A incidência e a mortalidade pelo câncer do colo do útero podem ser reduzidas através do rastreamento para a detecção e tratamento das lesões escamosas intraepitelial de alto grau, precursoras do câncer invasivo. Segundo a Organização Mundial de Saúde (OMS), com uma cobertura da população alvo em torno de 80 a 100% pelo exame de Papanicolaou e uma rede organizada para diagnóstico e tratamento adequado, é possível reduzir em média 60 a 90% o câncer invasivo na população.9 O câncer do colo do útero é um exemplo do impacto positivo da detecção precoce na morbi-mortalidade, conforme verificado em países que organizaram programas efetivos de rastreamento populacional.10

A estratégia de rastreamento adotada no Brasil é a oferta do exame de Papanicolaou para a população feminina na faixa etária de 25 a 59 anos, considerada como de maior risco. É recomendado que as mulheres com vida sexual ativa, especialmente nesta faixa, realizem o exame com periodicidade de três anos após dois resultados normais consecutivos, com intervalo de um ano.11

O desenvolvimento do Sistema de Informação do Câncer do Colo do Útero (Siscolo) decorreu da importância dessa ferramenta como componente fundamental para organização das ações de rastreamento. O Siscolo foi implantado em 1999 por meio da Portaria SAS n° 408/99,12 como subsistema do SIA/SUS para provisão de informações gerenciais sobre o rastreamento e faturamento do exame citopatológico. O sistema foi aperfeiçoado durante os anos seguintes e, em 2006, foi implantada a versão 4.0, (Portaria SAS n° 287/06),13 com um novo servidor de dados e a adequação do sistema à nomenclatura brasileira para laudos cerrvicais e condutas preconizadas,14 adaptada de Bethesda 2001. O Siscolo possui o módulo do prestador de serviço, instalado nos laboratórios de citologia e de histopatologia, para registro dos laudos e o módulo de coordenação, instalado nos níveis de gestão municipal, regional e estadual, para o acompanhamento das mulheres com alterações no exame citopatológico e emissão dos relatórios gerenciais do programa de controle do câncer do colo do útero.

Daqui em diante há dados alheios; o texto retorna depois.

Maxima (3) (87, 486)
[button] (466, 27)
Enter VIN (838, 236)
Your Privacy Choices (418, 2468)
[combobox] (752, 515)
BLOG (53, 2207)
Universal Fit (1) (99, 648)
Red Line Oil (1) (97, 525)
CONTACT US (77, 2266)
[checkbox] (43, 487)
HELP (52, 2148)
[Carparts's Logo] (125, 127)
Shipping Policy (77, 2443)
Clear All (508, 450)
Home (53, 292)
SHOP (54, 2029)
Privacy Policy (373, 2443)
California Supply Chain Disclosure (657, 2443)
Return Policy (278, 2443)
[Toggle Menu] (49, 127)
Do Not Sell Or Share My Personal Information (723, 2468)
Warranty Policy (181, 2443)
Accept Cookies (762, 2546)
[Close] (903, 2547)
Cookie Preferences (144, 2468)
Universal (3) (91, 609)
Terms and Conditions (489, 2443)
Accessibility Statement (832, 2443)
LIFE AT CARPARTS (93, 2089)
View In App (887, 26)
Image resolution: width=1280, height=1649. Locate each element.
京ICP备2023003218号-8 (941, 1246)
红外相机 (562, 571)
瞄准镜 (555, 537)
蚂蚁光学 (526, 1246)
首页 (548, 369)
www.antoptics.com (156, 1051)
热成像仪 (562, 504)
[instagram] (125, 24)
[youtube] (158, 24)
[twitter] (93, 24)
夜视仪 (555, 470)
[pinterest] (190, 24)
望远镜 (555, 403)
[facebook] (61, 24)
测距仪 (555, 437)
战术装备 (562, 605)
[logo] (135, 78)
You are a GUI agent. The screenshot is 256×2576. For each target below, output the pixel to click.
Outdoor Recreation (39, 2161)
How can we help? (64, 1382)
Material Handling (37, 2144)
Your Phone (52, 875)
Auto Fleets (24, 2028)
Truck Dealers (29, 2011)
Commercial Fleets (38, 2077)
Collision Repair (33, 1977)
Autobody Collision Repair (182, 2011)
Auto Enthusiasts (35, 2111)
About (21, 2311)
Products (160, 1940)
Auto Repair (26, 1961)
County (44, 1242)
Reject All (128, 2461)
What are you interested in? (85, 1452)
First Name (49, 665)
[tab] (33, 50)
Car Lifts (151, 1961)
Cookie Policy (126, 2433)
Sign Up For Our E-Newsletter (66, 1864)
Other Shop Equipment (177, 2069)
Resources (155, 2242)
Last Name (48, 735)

No plano nacional, o acompanhamento é feito pela Divisão de Apoio à Rede de Atenção Oncológica, do Instituto Nacional de Câncer, por meio do tabnet do Departamento de Informática do Sistema Único de Saúde (Datasus). Em cada nível, o Siscolo permite oferecer subsídios ao planejamento, gerência e avaliação das ações, possibilitando o contínuo aprimoramento do processo.

Em que pese sua importância estratégica, o Siscolo é um sistema relativamente recente e ainda pouco utilizado como ferramenta para avaliação do rastreamento do câncer cérvico-uterino. Entretanto, é o próprio uso do sistema pelas áreas que atuam de forma transversal no controle deste câncer, que possibilitará sua progressiva qualificação e reforçará o compromisso com a melhoria dos resultados no contexto do cuidado integral à saúde da mulher. O objetivo deste artigo é apresentar uma análise de dados do Siscolo, no Brasil e regiões. Embora a diversidade interestadual e municipal seja uma marca do país e torne imprescindível a avaliação com foco nos sistemas locais de saúde, a análise nacional possibilita uma visão panorâmica e a sinalização de questões a serem compreendidas e enfrentadas por todos os níveis de gestão.

 

Metodologia

Estudo descritivo baseado em dados do Siscolo, no período 2002-2006, por regiões do país. Os três eixos de análise foram: características da oferta, perfil das alterações e adequabilidade da amostra no exame citopatológico. Os dados foram prioritariamente analisados na faixa etária do programa (mulheres de 25 a 59 anos), mas, oportunamente, foi feita a análise descritiva nas faixas etárias mais jovem e mais velha do que a população alvo.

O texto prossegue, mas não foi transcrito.